Entries on where items appear:

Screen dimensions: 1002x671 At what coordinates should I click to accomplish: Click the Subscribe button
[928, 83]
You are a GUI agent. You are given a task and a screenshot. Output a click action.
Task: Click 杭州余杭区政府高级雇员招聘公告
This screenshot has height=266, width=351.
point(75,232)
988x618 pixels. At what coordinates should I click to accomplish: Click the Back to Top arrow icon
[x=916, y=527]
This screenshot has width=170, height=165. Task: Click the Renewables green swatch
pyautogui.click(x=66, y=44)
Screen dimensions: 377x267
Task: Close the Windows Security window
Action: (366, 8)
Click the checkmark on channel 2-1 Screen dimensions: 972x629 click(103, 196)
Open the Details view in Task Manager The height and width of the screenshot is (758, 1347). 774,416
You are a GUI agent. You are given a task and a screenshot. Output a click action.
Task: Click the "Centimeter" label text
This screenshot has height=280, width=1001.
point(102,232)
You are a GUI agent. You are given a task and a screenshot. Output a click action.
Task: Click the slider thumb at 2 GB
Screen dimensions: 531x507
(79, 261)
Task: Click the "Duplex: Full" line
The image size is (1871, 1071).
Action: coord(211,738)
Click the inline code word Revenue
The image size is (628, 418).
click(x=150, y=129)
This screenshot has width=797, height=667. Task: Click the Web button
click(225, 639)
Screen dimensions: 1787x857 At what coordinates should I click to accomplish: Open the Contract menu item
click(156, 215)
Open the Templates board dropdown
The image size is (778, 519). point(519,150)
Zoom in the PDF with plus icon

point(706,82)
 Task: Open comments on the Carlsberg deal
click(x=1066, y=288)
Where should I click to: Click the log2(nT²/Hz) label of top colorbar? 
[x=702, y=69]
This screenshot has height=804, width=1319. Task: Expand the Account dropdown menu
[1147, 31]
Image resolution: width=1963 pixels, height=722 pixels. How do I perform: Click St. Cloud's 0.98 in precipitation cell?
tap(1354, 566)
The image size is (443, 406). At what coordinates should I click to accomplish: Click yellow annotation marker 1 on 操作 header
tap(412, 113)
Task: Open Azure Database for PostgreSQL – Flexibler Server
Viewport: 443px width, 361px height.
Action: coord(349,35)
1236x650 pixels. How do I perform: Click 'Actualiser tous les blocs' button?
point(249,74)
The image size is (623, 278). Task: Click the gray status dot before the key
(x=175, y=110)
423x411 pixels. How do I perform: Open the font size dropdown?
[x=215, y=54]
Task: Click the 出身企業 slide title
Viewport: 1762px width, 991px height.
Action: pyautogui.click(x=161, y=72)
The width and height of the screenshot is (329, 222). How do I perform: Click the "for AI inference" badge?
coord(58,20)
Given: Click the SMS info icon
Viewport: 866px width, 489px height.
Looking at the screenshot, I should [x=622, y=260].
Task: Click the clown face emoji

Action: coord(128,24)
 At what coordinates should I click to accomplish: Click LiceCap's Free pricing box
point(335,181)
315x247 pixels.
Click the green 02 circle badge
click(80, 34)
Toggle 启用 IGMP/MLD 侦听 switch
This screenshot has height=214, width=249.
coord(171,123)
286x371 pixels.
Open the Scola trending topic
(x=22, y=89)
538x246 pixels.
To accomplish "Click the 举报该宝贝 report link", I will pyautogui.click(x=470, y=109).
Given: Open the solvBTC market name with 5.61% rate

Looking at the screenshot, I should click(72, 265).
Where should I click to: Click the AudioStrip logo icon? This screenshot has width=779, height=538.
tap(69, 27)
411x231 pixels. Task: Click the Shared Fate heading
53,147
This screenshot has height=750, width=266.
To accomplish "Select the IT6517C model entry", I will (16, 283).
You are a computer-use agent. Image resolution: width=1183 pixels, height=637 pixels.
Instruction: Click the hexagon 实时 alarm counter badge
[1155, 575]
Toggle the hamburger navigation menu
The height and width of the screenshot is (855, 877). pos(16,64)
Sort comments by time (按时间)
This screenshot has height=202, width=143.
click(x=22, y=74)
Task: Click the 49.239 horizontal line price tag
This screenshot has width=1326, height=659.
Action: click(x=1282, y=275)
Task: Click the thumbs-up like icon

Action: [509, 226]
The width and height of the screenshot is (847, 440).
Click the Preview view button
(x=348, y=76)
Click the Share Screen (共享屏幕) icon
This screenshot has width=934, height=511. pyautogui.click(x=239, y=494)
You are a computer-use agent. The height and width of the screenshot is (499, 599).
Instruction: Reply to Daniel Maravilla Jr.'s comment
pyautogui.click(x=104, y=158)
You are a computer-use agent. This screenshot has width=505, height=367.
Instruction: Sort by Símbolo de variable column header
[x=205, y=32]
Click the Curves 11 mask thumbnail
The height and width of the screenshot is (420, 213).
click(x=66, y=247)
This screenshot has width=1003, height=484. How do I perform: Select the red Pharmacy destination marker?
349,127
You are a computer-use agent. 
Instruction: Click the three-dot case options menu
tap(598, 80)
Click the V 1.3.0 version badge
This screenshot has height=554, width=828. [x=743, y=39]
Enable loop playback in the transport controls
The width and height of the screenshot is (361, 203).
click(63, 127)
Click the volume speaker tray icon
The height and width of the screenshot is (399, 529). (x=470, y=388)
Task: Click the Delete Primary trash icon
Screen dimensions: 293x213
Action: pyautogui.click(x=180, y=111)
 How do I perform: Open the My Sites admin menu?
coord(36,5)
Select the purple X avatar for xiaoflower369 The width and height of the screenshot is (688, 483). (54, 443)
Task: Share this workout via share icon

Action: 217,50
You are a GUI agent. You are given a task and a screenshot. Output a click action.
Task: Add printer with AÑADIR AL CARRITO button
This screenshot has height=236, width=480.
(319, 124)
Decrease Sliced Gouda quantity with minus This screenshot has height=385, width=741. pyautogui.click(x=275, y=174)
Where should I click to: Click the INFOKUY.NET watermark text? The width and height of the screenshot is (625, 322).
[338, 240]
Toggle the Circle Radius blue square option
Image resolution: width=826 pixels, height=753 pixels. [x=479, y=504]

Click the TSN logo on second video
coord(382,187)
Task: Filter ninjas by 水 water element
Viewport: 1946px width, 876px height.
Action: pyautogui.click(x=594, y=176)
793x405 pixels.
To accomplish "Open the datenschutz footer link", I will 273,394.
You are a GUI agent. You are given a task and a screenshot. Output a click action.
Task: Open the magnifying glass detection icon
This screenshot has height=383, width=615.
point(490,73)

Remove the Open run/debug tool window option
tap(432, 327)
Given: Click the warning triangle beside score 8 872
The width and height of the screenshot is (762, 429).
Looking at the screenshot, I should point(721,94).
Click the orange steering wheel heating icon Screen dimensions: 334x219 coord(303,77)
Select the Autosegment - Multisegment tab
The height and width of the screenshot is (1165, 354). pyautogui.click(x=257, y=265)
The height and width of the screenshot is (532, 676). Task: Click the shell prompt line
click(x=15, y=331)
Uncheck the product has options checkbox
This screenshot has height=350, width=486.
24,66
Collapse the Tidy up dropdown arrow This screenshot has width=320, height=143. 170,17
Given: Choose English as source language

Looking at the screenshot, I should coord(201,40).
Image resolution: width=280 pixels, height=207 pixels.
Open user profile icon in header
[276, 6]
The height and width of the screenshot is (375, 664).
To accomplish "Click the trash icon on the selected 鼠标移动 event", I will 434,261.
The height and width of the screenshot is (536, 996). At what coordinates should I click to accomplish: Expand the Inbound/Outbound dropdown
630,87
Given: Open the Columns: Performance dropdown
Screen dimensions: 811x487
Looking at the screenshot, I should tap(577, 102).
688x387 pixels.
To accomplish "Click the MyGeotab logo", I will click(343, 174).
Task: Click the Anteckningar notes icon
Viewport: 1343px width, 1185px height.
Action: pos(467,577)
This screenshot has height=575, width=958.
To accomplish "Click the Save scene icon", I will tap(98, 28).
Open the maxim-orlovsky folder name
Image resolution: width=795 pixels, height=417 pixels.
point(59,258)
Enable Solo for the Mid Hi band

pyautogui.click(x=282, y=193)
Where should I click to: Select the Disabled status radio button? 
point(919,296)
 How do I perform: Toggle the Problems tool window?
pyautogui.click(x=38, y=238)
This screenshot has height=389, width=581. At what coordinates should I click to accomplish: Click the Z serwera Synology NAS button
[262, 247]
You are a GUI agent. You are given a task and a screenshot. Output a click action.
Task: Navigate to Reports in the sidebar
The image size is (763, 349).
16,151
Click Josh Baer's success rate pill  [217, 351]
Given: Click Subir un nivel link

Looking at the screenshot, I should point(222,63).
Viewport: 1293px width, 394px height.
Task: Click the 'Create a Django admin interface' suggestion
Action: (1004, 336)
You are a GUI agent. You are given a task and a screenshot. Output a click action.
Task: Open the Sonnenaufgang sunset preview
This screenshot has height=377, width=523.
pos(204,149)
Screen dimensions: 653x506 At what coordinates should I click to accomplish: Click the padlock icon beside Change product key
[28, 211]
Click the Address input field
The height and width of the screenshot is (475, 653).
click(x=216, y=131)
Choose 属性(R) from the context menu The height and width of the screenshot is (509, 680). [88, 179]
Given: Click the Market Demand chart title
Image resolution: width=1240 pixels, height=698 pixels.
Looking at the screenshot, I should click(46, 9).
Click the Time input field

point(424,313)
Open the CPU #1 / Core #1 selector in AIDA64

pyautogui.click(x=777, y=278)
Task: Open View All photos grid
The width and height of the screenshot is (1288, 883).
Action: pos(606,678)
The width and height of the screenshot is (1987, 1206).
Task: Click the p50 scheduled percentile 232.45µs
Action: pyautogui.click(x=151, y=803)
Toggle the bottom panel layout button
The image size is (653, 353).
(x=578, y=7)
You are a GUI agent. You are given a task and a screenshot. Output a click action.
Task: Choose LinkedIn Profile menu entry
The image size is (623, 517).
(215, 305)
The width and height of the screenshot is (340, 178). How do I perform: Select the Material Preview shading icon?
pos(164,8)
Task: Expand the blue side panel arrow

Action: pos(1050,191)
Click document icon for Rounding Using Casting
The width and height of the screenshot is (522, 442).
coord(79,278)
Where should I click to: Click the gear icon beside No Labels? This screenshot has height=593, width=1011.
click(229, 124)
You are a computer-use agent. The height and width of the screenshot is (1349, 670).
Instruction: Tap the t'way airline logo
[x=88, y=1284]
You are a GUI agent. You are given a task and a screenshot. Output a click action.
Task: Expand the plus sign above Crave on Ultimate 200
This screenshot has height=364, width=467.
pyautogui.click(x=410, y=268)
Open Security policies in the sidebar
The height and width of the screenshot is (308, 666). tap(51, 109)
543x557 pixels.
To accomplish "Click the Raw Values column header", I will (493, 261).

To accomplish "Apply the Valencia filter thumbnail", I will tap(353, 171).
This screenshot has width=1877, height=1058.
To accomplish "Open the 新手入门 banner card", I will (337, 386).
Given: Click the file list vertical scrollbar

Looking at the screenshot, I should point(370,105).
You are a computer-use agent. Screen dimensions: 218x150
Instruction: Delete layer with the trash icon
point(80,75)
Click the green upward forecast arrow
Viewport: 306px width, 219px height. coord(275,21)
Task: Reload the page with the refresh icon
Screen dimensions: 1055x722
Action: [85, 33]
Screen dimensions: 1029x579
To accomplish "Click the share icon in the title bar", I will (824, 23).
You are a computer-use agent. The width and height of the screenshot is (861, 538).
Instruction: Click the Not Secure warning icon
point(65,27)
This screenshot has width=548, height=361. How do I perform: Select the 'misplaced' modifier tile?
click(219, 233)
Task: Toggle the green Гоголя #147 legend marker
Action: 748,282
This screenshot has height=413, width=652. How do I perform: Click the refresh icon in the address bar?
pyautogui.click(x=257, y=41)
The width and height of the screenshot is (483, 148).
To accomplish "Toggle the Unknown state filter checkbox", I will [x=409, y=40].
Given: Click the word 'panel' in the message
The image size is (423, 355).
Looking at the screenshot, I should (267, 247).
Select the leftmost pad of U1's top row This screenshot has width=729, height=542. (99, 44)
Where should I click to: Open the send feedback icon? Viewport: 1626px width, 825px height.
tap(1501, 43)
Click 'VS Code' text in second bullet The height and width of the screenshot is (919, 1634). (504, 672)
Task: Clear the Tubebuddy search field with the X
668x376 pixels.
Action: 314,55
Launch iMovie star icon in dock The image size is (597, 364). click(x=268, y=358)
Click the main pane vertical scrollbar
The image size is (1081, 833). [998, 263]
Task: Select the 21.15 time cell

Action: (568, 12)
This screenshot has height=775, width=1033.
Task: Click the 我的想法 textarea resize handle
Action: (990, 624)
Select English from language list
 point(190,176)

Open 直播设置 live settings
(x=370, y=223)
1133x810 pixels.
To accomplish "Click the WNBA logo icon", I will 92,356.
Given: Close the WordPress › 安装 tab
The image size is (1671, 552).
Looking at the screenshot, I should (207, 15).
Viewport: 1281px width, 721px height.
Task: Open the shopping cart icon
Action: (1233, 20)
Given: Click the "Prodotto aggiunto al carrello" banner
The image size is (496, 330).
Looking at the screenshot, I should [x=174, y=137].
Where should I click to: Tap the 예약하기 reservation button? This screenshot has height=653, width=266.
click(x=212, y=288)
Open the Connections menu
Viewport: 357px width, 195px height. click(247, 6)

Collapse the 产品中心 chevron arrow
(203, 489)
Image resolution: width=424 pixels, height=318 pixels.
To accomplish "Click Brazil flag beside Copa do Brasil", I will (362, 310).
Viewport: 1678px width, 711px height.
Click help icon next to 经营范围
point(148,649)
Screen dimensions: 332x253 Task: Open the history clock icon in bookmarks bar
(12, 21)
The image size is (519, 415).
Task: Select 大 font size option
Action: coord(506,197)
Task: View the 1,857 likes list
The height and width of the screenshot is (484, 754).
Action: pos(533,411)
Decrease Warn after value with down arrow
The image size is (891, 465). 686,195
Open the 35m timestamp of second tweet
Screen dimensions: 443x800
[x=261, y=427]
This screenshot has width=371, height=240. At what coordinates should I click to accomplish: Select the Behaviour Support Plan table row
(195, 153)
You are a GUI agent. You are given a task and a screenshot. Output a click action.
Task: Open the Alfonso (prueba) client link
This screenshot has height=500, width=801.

● Work to do
Format the lines of the listing above as a JSON list of strings, one string per line with blank lines omitted, beginning at the line that contains "The width and height of the screenshot is (483, 148)." and stopping after the line that contains "Looking at the screenshot, I should (267, 247).".

● Task output
[
  "The width and height of the screenshot is (483, 148).",
  "To accomplish \"Toggle the Unknown state filter checkbox\", I will [x=409, y=40].",
  "Given: Click the word 'panel' in the message",
  "The image size is (423, 355).",
  "Looking at the screenshot, I should (267, 247)."
]